The Unexplained Poll Discrepancy
Steven F. Freeman
stfreema@sas.upenn.edu
December 29, 2004
Most Americans who listened to radio or surfed the internet on election day this year sat down to watch the evening television coverage thinking John Kerry won the election. Exit polls showed him ahead in nearly every battleground state, in many cases by sizable margins. Although preelection day polls indicated the race dead even or Bush slightly ahead, two factors seemed to explain Kerry’s edge: turnout was very high, good news for Democrats, and, as in every USpresidential election with an incumbent over the past quarter-century, undecided voters broke heavily toward the challenger.

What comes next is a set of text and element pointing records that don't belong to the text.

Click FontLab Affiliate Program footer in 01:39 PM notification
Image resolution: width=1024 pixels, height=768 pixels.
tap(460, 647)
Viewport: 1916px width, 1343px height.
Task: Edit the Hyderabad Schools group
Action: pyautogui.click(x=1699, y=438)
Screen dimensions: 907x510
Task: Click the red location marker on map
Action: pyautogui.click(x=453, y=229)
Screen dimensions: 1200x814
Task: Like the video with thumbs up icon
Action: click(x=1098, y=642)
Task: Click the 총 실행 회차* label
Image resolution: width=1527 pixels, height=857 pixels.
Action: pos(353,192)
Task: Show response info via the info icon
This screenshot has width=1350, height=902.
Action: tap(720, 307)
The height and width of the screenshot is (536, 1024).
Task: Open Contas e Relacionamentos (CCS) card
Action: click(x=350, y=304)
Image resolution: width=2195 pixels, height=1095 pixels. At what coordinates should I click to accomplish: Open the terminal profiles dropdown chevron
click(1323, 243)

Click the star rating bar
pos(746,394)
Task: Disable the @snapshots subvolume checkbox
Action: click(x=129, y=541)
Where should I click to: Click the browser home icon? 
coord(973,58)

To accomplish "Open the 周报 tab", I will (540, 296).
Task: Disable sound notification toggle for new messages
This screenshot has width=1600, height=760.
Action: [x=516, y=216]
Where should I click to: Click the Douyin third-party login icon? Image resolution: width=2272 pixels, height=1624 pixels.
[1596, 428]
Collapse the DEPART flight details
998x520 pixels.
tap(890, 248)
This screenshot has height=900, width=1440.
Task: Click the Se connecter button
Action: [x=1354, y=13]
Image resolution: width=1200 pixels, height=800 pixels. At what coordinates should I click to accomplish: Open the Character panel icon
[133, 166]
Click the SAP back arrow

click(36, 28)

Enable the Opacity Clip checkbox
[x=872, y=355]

But then, in key state after key state, counts showed very different numbers than the polls predicted; and the differentials were all in the same direction. The first shaded column in Table 1.1 shows the differential between the major candidates’ predicted (exit poll) percentages of the vote; the next shaded column shows the differential between their tallied percentages of the vote. The final shaded column reveals the “shift.” In ten of the eleven consensus battleground states,the tallied margin differs from the predicted margin, and in every one, the shift favors Bush.
The media have largely ignored this discrepancy (although the blogosphere has been abuzz), suggesting either that the polls were flawed, or that the differential was within normal sampling error, a statistical anomaly, or could otherwise be easily explained away. In this report, I examine the validity of exit poll data, sampling error, the likelihood of statistical anomaly, and other explanations thus far offered to explain this discrepancy.